| PASSAGE SHOWN |
- - - - -
Assistant Editor, Holly March veers into another genre to explain why Sir Terry Pratchett influenced her writing and became part of her romantic heritage.

With Georgette Heyer having been snapped up last month, I’m sure a lot of us nodded enthusiastically. Like Austen, Heyer’s legacy lies in millions of regency romances. Sooner or later, someone would have chosen Heyer, and Lara Temple did an amazing job of explaining why she is so necessary to our ancestry, even if we learn from her mistakes and zeitgeist.


My choice may not be as universal, but I know that every romance I write owes a great deal to Terry Pratchett.What? But he didn’t write romances, I hear you cry, he wrote fantasy.


To which I reply, Pratchett wrote fantasy, but he wrote people. He wrote their rises and falls, and he wrote their loves with a perfection which always lingers in my mind. I never start a romance without thinking of this excerpt:


“Sam Vimes was an uncomplicated man when it came to what poets called ‘the lists of love’. He’d noticed that sex bore some resemblance to cookery: it fascinated people, they sometimes bought books full of complicated recipes and interesting pictures, and sometimes when they were really hungry they created vast banquets in their imagination – but at the end of the day they’d settle quite happily for egg and chips, if it was well done and maybe had a slice of tomato.”


For me, happy ever after has to make sense. For me, the characters have to be believable enough to accept ‘not tonight, dear’, or ‘can you go on top, my back hurts’. For me, characters have to be enough in love that they’re happy with egg and chips, and do not demand sumptuous banquets.


So long as there is a slice of tomato on the side.


While I do not remember the first Pratchett I listened to (while I was still very young, Tony Robinson reading the abridged versions was how long journeys went, as my mother abhors I Spy), it is Guards! Guards! which stole my heart. I grew up on the Dungeons and Dragons cartoon and adaptations of Robin Hood. So the dedication, to those who burst in and get killed by the hero, appealed to me.


The love story between Vimes and Lady Sybil is deliberately a white knight and damsel antithesis. They meet because she is a dragon breeder, and the only noble virgin in Ankh Morpork, and he is an alcoholic guard who ends up rescuing her. Their marriage is one of badly cooked breakfasts, him going teetotal, and her understanding that the city comes first. It is real and hearty and is one of the pillars of Pratchett’s world.


Love does not have to be for teenagers. Love is eternal, and love means knowing flaws and damn well loving them too.



In the case of Magrat Garlick and King Verence, the love happens almost in despite of the characters.

Both are portrayed as rather pathetic. Magrat is new-agey by witch standards and Verence is at the time the court Fool and unaware of his royal ancestry. When he becomes King, they edge around each other, each convinced the other does not love them in return.


“It was just that she had preferred him when he’d been a Fool. There’s something about a man who tinkles gently as he moves.”


Magrat loves him. She does not love the King, she loves Verence. She is intimidated, but considering she ends up fighting the invading Elves in full armour for him, I think we can say she gets past it.


Because she loves him.


Imagine me waving my arms around in flailing enthusiasm.
- - - - -
[Data for locating visible targets]
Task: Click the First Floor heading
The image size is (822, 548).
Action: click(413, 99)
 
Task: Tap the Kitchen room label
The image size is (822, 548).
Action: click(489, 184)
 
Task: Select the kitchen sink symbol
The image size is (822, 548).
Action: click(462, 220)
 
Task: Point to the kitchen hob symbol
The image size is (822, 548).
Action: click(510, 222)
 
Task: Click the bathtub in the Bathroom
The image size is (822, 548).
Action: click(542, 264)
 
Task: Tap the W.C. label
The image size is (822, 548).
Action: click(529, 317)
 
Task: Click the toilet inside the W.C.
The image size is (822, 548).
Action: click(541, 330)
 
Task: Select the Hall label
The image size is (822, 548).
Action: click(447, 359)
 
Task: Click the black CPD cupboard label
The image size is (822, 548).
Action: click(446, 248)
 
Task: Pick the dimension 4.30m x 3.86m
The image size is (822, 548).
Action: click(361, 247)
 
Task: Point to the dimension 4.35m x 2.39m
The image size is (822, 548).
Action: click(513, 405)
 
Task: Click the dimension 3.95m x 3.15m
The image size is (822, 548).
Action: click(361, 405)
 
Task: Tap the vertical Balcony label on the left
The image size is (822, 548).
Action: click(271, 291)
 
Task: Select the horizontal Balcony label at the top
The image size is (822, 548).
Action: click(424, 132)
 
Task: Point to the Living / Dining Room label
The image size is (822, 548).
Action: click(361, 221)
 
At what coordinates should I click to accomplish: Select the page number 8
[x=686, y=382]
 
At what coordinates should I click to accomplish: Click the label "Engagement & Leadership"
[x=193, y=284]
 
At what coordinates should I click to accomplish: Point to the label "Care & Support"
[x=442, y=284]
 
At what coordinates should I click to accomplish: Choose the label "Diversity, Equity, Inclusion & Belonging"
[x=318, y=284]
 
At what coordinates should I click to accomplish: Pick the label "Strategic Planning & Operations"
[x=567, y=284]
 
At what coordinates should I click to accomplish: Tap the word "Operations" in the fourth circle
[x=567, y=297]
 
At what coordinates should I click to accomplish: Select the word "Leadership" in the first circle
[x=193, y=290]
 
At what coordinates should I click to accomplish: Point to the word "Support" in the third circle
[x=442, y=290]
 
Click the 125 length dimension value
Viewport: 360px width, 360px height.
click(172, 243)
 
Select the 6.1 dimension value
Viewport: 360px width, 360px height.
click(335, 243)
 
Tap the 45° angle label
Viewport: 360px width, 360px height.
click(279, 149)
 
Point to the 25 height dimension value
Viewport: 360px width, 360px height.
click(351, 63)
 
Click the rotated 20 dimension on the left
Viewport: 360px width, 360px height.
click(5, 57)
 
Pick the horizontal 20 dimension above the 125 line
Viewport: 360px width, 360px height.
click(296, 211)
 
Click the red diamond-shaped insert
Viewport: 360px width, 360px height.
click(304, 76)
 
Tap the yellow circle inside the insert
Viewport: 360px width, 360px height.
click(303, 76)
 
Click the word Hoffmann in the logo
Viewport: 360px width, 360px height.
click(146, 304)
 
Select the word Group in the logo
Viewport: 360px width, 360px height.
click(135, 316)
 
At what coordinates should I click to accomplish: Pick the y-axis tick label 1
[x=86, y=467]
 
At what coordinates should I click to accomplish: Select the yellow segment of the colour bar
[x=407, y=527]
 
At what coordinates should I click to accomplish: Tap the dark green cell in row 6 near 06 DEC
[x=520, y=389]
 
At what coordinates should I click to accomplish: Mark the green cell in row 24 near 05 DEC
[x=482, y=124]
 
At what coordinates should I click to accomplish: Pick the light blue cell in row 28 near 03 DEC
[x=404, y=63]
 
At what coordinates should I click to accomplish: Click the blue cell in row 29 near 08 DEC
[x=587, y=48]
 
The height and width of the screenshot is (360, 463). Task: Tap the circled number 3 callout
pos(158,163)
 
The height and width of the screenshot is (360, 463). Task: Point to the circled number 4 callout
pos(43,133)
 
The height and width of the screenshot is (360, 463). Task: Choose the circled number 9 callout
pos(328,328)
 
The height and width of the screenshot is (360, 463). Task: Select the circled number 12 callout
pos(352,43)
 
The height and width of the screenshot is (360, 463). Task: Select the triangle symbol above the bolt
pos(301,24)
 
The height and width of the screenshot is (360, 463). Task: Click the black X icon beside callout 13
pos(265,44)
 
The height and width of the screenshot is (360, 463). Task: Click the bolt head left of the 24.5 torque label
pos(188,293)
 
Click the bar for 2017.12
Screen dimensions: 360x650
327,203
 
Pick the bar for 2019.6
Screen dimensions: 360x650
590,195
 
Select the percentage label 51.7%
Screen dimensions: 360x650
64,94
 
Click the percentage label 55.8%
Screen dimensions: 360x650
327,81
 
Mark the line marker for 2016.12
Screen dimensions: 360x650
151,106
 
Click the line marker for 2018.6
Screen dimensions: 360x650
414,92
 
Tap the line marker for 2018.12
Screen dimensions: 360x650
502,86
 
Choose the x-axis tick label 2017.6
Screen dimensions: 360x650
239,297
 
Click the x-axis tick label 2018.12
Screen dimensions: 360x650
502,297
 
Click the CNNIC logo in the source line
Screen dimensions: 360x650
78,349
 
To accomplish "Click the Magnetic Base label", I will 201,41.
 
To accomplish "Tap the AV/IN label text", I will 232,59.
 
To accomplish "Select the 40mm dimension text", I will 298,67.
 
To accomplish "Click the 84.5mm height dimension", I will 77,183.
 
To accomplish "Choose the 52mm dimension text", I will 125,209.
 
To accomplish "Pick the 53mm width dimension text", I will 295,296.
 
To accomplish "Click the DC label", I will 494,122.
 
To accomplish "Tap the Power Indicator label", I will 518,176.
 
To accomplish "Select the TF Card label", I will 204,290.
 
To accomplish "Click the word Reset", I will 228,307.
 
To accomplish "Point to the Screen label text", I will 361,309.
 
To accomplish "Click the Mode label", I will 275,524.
- - - - -
| WHAT TO WORK ON |
Pick up the essay on Terry Pratchett's influence on romance writing where it stops, and write the next several paragraphs in the same voice.

| ANSWER FOR THIS EXERCISE |
I am struggling to find a fit quotation for Angua and Carrot (what are non-Pratchett readers thinking right now. Please do comment and tell me!) because their love story evolves slowly. From him panicking when she transforms into a wolf when the moon hits her (in his defence, they had just had sex and she was in the bed next to him), to him challenging her old boyfriend Gavin to a fight (Gavin was a wolf by the way), to her anxieties about the relationship while he remains oblivious as only Carrot can.


It is real, it is organic, and not all of it is done in dramatic moments. It is little gestures and mannerisms. It is her jealousy and possessiveness, and his constant faith that she will get stuff done. It took decades to write.


Pratchett writes with heart. Even when love goes awry (the YA Tiffany Aching series), you feel every moment like grit in your eye and twisting pain in your chest. Poring over the pages in search of the secret might not help - I have tried, believe me – but while reading your heart is wholly engaged.


Pratchett classically did not use chapters. There was no point. One does not read a chapter of Pratchett. One reads a book of Pratchett and then groans because one has work tomorrow and how is it four am?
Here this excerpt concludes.